**Task instructions:** Please continue the post below about a best friend's pregnancy loss, picking up right after its final sentence.

*** Opening Source passage ***

My best friend just lost her baby.  I feel gutted for her.  

She texted me this morning while I was in my reflexology treatment and I forgot to check it until I was in the car driving home.  Baby.  Lost. Don’t call.  Very sad.  
It hit me straight in the heart and I bawled, feeling the pain rip through my chest and upper body, as if it were my very own grief.  I had been thinking only this morning about her, how I had not made time to see her in the last two weeks and that I would make the effort today to check in with her.  I also had thought to myself “apart from all the OTHER reasons why I want her to keep this baby, I just don’t feel like I can go through the whole miscarriage thing again – and although it would not be MY miscarriage, I would feel as though I was going through it all again myself, on some level.” And I do.
I see her in my mind, dancing with joy at her own party a couple of weeks ago, 7 weeks pregnant, alive with the possibility that THIS MIGHT ACTUALLY WORK.  Struggling to quell the fears that it wouldn’t, and to dismiss doubt from her mind, all the better to enjoy what was, being present in every moment- because we all know we don’t get to change the outcome, so enjoy it while we have it right?  I know so many of you reading this know exactly what I’m talking about.

*** Closing Source passage ***
*** Opening Material shown ***

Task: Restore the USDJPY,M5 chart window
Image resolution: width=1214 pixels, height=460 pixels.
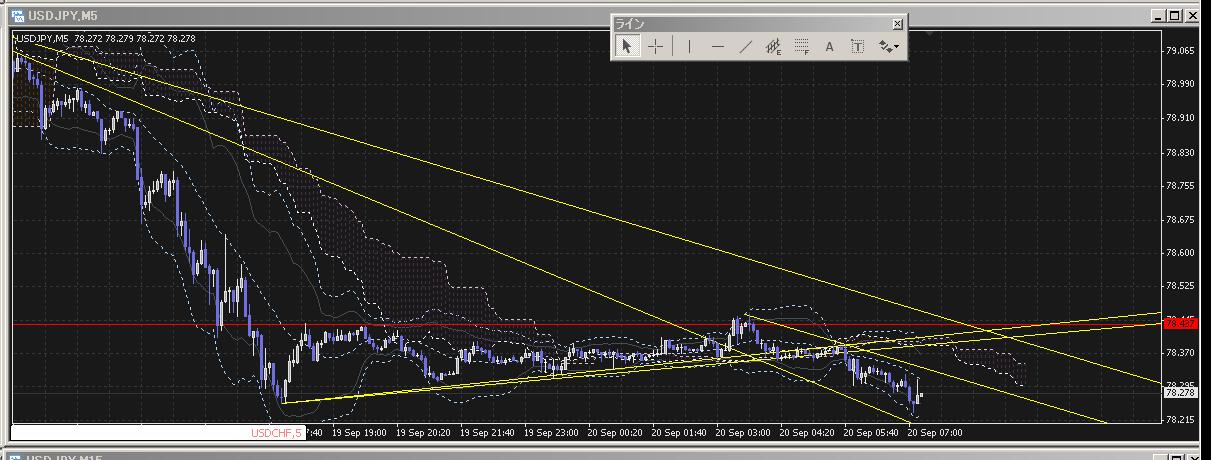Action: coord(1175,16)
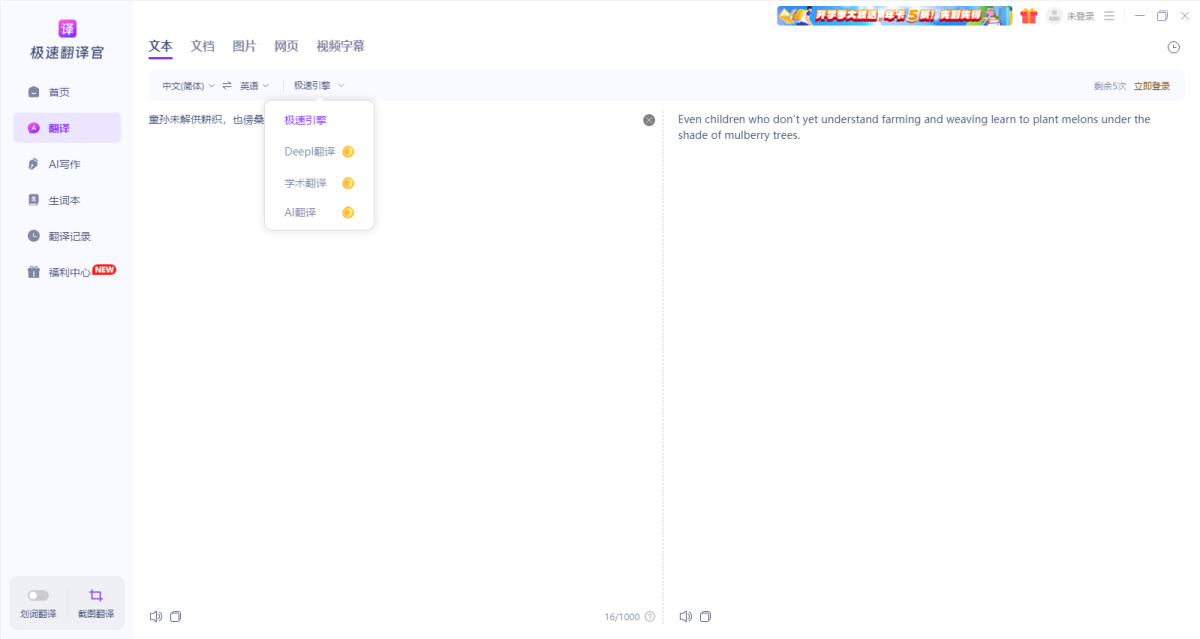Play translated text audio speaker icon

coord(685,616)
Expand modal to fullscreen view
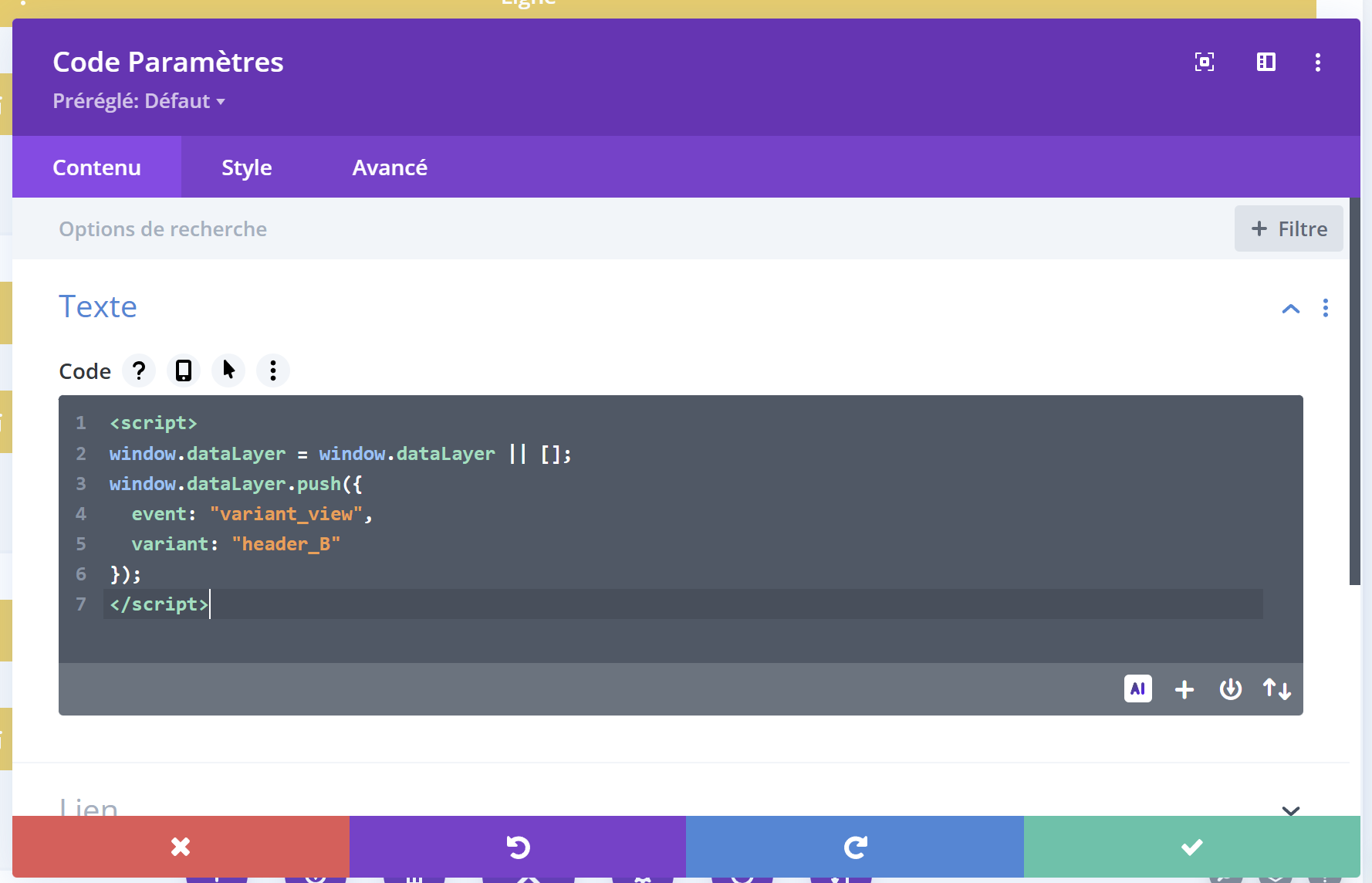 (1204, 62)
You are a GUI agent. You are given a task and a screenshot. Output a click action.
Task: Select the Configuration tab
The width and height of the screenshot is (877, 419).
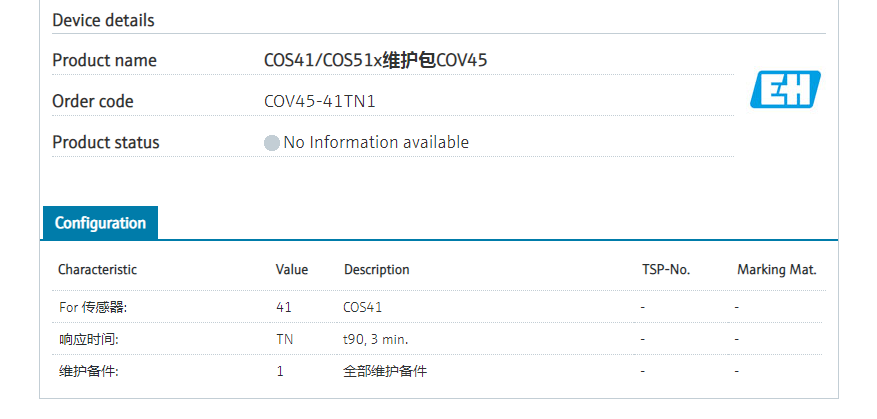(100, 223)
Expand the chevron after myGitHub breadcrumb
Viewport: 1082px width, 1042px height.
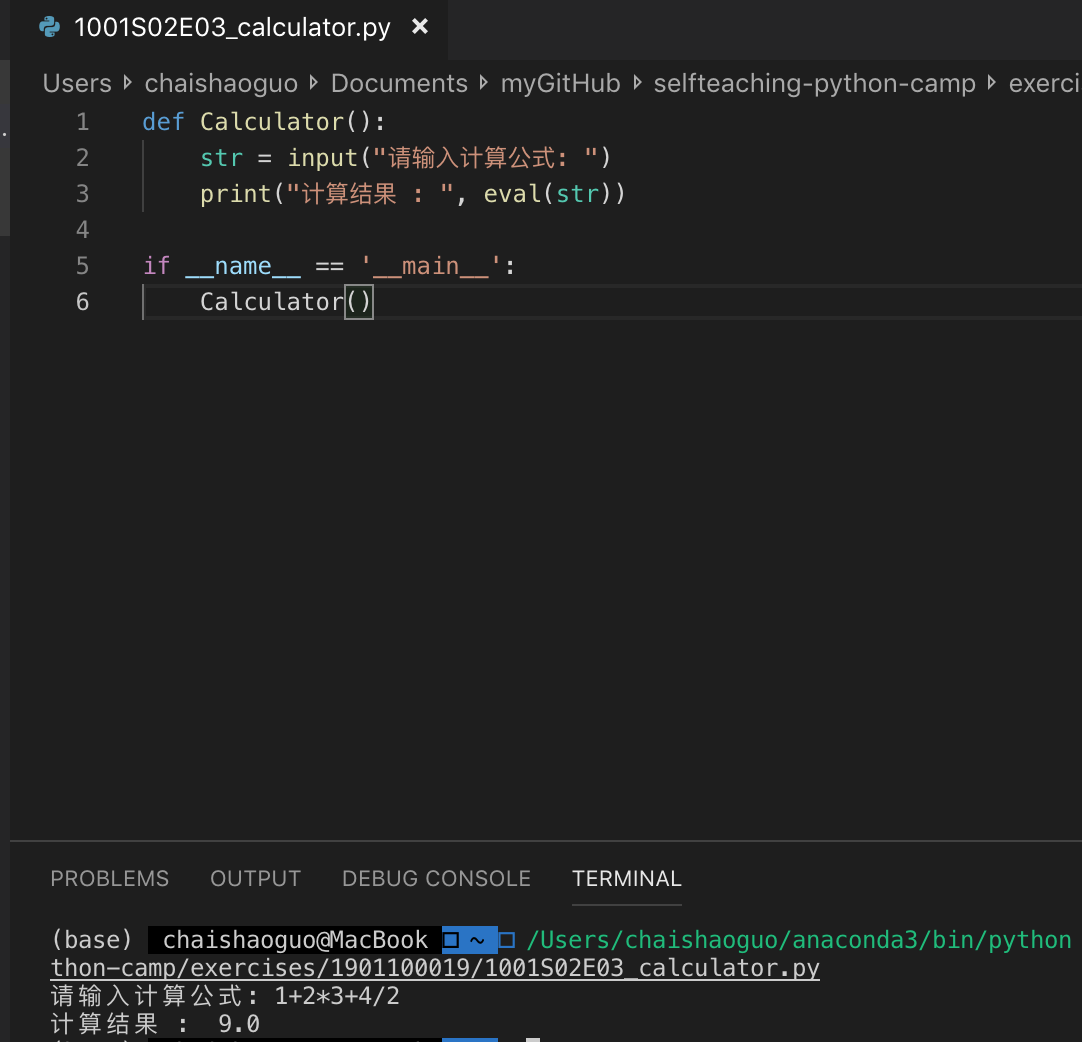[635, 83]
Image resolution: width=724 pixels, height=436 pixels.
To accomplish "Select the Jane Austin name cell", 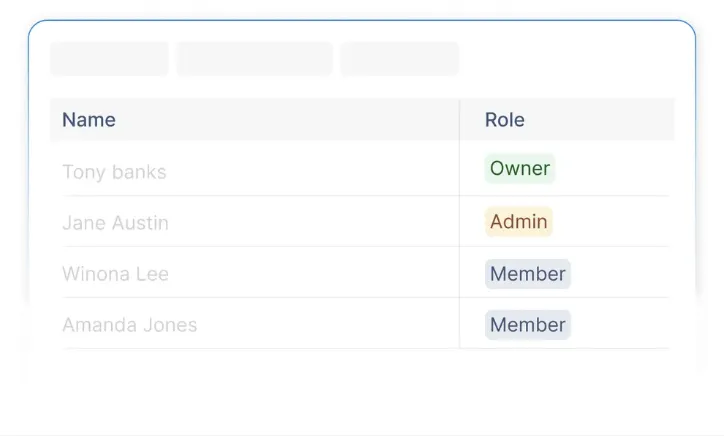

*** Closing Material shown ***

**Task output:**
But the flipside to that positivity is the pain when you lose that baby.  It hurts so much more than when you didn’t invest any joy and wonder and hope.  But you feel you have to invest that hope, because to start out with a negative or neutral attitude may doom that baby, and then it would be ALL YOUR FAULT because you didn’t believe hard enough.  So you can’t win. Damned if you do and damned if you don’t.  All you can do is leave your heart wide open and take the hit when it comes.  And the danger is that the more times you take the hit, the harder it becomes to open your heart the next time.  Perhaps that is what people mean when they say “you’re so strong.”  It isn’t so much about coping or getting through it.  I think they really mean ‘brave’ because what it takes is more and more courage to keep opening yourself up to the possibility of another round of soul-shattering grief.
Don’t ask me how we do it.  I don’t know.